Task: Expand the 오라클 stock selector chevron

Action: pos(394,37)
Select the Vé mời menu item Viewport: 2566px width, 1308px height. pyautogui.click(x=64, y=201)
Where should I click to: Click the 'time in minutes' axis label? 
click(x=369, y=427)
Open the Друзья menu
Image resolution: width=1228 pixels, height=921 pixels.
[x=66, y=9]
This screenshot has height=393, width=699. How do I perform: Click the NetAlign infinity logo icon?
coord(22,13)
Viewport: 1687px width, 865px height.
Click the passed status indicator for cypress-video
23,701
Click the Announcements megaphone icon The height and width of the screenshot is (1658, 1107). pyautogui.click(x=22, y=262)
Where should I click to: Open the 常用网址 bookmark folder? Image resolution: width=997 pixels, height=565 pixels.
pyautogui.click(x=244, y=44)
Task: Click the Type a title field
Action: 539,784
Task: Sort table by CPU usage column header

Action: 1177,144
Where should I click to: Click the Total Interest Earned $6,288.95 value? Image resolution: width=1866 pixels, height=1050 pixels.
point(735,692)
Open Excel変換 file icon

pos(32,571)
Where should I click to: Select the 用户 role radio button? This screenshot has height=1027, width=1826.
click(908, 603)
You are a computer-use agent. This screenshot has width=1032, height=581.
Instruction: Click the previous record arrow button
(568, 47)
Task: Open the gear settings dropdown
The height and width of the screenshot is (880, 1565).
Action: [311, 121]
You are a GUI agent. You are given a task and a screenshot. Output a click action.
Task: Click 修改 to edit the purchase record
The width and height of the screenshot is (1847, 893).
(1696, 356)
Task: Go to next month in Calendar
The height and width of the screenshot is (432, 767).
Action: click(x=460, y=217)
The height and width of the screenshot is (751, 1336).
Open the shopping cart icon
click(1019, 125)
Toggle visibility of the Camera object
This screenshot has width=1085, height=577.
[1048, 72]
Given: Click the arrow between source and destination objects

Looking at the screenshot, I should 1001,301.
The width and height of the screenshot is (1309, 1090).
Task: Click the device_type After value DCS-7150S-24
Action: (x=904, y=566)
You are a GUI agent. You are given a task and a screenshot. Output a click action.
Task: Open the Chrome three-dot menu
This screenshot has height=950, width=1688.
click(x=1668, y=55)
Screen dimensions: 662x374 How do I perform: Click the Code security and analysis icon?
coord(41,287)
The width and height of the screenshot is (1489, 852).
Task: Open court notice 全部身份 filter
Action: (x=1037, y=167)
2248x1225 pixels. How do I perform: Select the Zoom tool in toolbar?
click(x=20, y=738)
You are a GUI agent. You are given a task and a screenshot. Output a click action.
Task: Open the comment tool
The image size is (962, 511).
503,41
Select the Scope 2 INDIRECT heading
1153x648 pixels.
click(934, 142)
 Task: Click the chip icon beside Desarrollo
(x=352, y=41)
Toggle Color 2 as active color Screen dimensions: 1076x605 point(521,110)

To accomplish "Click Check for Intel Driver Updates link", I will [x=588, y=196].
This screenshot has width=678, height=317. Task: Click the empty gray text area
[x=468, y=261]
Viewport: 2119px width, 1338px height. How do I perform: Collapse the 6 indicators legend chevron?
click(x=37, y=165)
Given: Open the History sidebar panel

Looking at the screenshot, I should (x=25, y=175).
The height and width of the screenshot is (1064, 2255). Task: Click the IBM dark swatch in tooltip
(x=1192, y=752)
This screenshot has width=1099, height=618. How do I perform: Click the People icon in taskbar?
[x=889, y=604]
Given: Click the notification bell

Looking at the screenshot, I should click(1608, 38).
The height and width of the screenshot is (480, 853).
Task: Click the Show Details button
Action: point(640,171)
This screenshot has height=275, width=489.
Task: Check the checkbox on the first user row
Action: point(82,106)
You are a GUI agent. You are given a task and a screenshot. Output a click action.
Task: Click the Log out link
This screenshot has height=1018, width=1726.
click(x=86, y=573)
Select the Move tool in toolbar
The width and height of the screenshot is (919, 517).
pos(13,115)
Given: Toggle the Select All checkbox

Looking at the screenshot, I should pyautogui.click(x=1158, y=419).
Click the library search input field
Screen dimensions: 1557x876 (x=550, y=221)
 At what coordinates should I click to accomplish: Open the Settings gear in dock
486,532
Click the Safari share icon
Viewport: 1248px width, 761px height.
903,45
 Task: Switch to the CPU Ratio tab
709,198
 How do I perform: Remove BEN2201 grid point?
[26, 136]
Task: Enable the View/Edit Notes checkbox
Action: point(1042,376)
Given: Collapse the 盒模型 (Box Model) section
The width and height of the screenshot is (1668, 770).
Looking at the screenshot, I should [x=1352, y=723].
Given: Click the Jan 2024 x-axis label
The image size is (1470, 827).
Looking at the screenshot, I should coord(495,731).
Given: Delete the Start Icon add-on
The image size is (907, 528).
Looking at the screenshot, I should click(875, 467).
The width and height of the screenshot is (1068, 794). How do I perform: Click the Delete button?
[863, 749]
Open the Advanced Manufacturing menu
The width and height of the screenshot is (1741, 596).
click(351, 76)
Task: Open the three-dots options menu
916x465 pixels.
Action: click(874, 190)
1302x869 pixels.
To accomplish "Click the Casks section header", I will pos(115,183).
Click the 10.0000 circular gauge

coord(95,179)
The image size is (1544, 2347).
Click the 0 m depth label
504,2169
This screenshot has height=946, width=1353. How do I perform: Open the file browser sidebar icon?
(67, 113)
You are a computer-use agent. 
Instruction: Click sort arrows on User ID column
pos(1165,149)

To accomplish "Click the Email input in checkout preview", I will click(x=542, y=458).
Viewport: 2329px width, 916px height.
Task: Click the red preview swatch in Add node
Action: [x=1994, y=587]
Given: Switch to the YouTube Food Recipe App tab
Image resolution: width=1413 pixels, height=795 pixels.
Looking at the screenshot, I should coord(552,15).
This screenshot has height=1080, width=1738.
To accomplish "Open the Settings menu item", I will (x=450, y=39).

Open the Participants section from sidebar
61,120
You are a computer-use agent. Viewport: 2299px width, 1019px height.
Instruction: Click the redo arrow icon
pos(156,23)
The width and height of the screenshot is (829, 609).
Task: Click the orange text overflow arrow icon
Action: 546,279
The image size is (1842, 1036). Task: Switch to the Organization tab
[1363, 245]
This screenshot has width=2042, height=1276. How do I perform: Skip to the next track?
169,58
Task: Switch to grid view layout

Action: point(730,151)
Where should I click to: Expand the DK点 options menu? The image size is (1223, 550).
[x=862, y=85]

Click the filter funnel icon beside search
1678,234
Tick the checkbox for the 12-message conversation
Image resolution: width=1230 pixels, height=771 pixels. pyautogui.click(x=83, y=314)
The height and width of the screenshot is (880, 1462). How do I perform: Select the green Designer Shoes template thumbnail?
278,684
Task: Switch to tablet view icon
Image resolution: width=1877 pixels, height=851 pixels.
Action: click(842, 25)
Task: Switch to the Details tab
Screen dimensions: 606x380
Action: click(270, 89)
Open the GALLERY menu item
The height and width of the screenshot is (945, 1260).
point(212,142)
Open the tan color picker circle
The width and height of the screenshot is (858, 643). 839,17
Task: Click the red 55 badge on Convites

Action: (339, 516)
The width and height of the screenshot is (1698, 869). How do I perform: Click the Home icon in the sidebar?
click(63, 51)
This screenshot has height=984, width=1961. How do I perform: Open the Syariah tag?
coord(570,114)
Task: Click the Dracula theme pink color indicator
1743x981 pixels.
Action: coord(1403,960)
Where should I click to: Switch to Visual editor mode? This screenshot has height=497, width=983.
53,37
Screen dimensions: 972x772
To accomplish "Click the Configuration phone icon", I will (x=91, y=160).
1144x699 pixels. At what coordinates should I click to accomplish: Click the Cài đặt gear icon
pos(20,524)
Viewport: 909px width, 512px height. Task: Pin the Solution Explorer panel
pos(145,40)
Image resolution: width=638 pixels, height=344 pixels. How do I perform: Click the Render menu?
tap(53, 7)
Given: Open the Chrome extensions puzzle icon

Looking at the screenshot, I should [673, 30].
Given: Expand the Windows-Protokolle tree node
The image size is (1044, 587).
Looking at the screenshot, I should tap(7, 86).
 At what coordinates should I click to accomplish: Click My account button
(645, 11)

▬▬▬▬▬▬▬▬▬▬

The task
Filter the entries by the string "three" and copy each matching line.

Solution to the problem
Task: Open the Chrome three-dot menu
Task: Open the three-dots options menu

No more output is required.